§ **TASK DATA**
++++

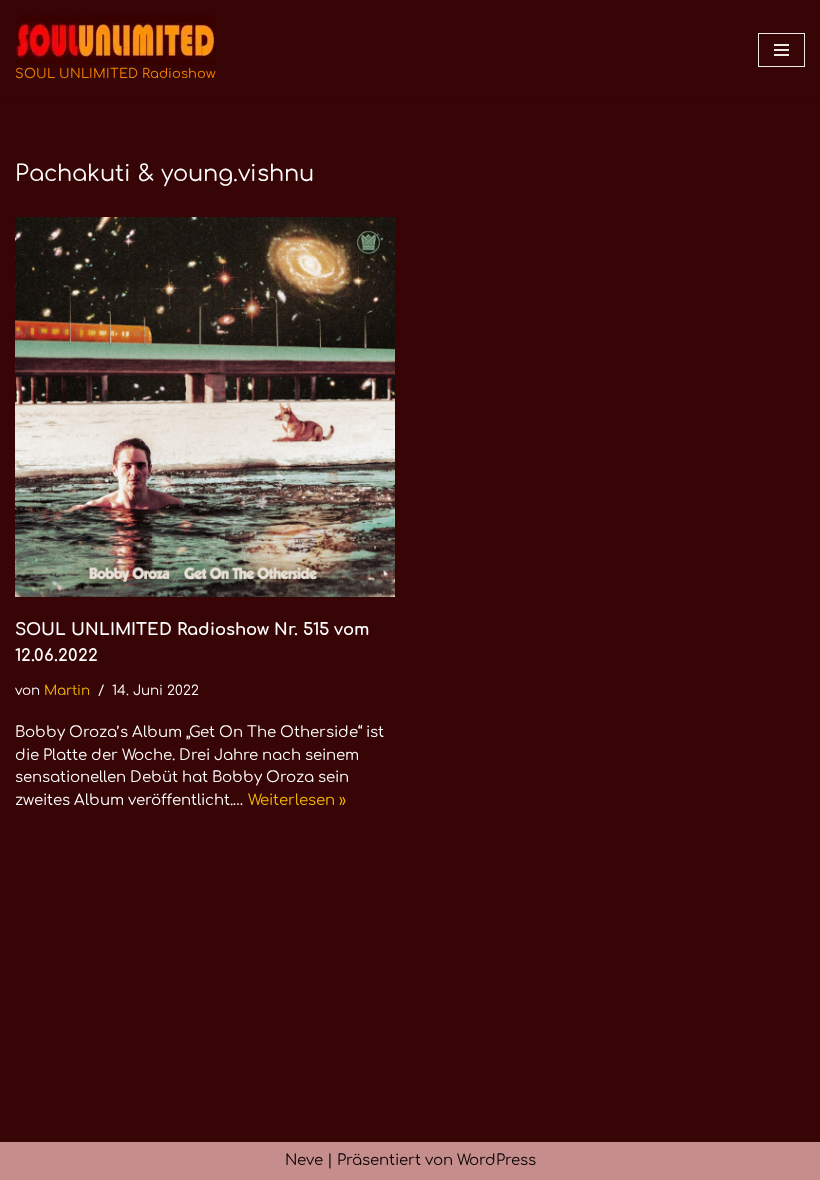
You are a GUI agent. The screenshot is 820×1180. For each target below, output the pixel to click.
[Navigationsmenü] (781, 50)
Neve (304, 1160)
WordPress (496, 1160)
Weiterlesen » (297, 800)
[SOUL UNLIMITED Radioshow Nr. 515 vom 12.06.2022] (205, 407)
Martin (67, 690)
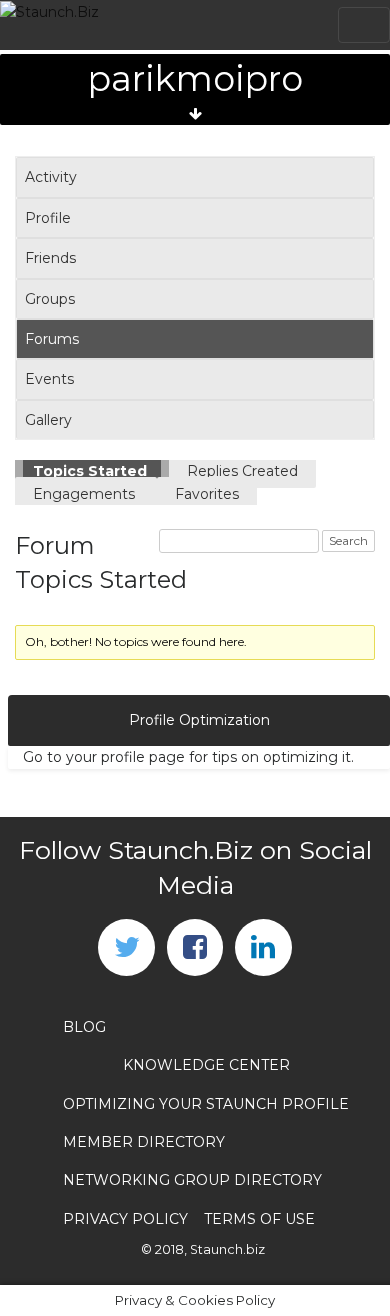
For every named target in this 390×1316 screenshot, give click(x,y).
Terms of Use (259, 1219)
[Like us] (195, 947)
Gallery (48, 420)
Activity (51, 177)
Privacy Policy (125, 1219)
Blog (84, 1027)
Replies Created (242, 471)
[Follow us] (126, 947)
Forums (52, 339)
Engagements (86, 494)
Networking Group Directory (192, 1180)
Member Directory (144, 1142)
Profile (48, 218)
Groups (50, 299)
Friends (50, 258)
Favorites (207, 494)
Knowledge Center (206, 1065)
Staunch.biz (227, 1249)
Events (49, 379)
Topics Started (92, 471)
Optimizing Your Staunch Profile (206, 1104)
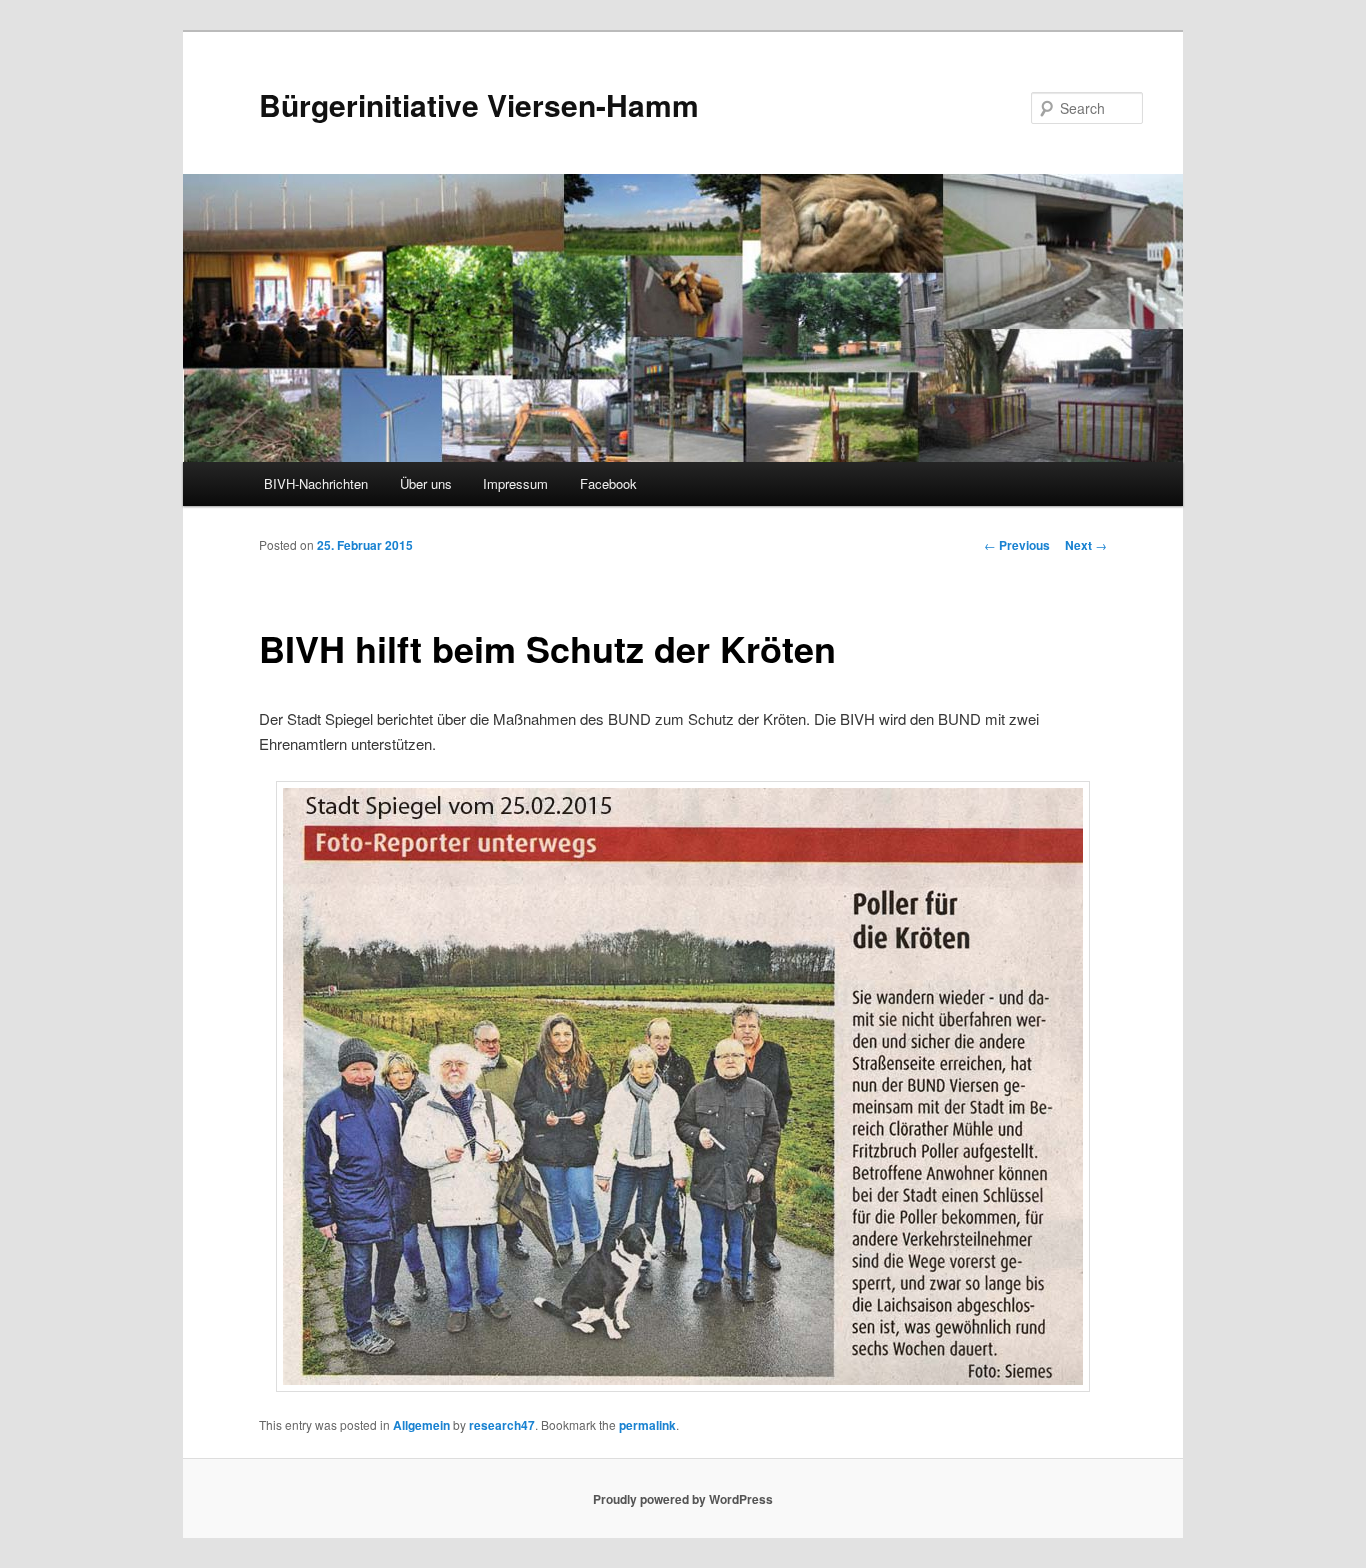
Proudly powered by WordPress (683, 1499)
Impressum (515, 483)
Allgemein (421, 1425)
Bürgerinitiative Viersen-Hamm (479, 104)
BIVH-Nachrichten (316, 483)
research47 (502, 1425)
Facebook (608, 483)
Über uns (426, 483)
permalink (647, 1425)
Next (1086, 545)
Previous (1017, 545)
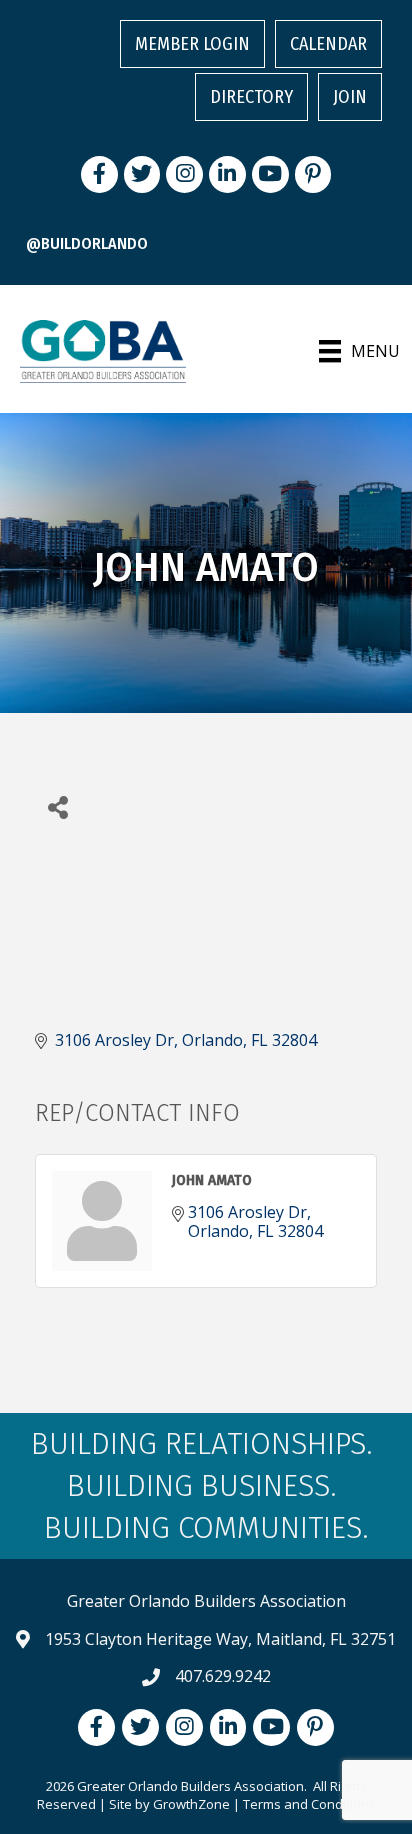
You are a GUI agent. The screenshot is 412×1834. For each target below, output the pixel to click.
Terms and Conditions (309, 1804)
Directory (251, 97)
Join (350, 97)
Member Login (192, 44)
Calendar (328, 44)
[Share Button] (57, 806)
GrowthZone (191, 1804)
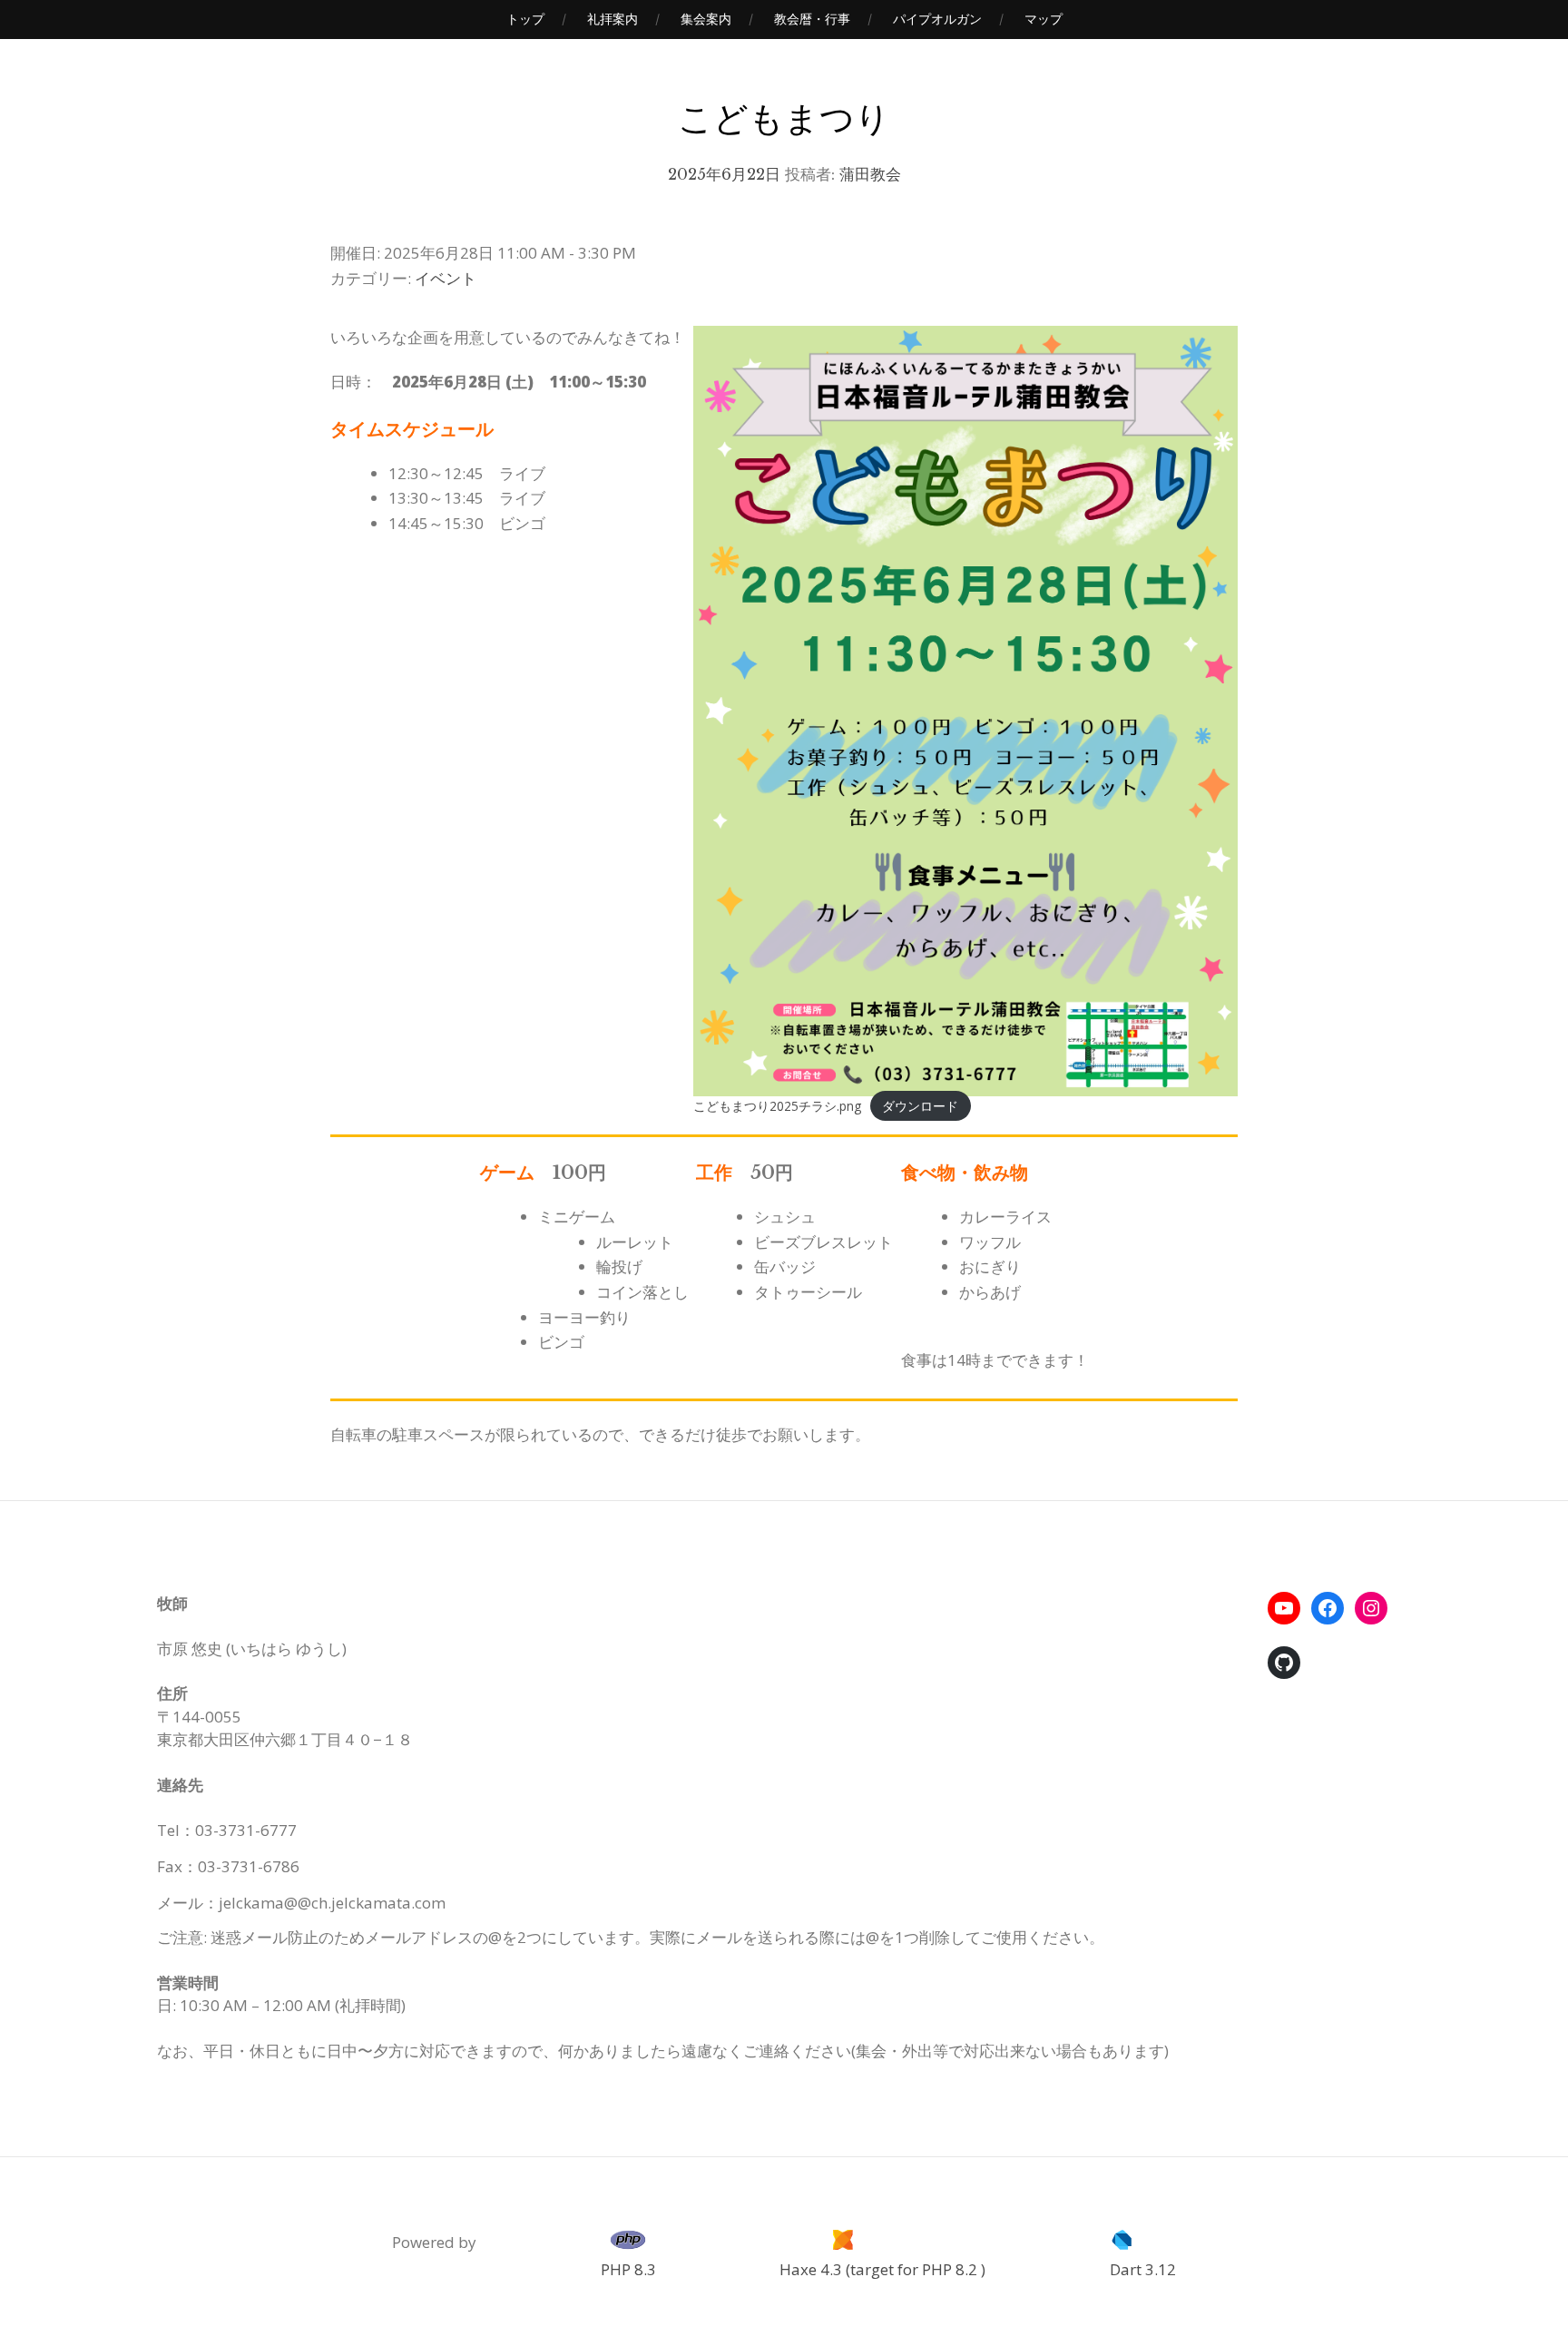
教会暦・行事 (812, 19)
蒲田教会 (870, 174)
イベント (445, 278)
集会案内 (706, 19)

++++

§ **WHAT TO PRODUCE**
Each entry gets copied exactly; the pictures stay out.

§ **EXERCISE OUTPUT**
You are a GUI agent. The screenshot is 820×1180. For each target below, output the pixel to click.
[Navigationsmenü] (781, 50)
Neve (304, 1160)
WordPress (496, 1160)
Weiterlesen » (297, 800)
[SOUL UNLIMITED Radioshow Nr. 515 vom 12.06.2022] (205, 407)
Martin (67, 690)
For every named target in this 390×1316 screenshot, give click(x,y).
Terms of Use (259, 1219)
[Like us] (195, 947)
Gallery (48, 420)
Activity (51, 177)
Privacy Policy (125, 1219)
Blog (84, 1027)
Replies Created (242, 471)
[Follow us] (126, 947)
Forums (52, 339)
Engagements (86, 494)
Networking Group Directory (192, 1180)
Member Directory (144, 1142)
Profile (48, 218)
Groups (50, 299)
Friends (50, 258)
Favorites (207, 494)
Knowledge Center (206, 1065)
Staunch.biz (227, 1249)
Events (49, 379)
Topics Started (92, 471)
Optimizing Your Staunch Profile (206, 1104)
Proudly powered by WordPress (683, 1499)
Impressum (515, 483)
Allgemein (421, 1425)
Bürgerinitiative Viersen-Hamm (479, 104)
BIVH-Nachrichten (316, 483)
research47 (502, 1425)
Facebook (608, 483)
Über uns (426, 483)
permalink (647, 1425)
Next (1086, 545)
Previous (1017, 545)
You are a GUI agent. The screenshot is 412×1834. For each target below, output the pixel to click.
Terms and Conditions (309, 1804)
Directory (251, 97)
Join (350, 97)
Member Login (192, 44)
Calendar (328, 44)
[Share Button] (57, 806)
GrowthZone (191, 1804)
教会暦・行事 (812, 19)
蒲田教会 (870, 174)
イベント (445, 278)
集会案内 (706, 19)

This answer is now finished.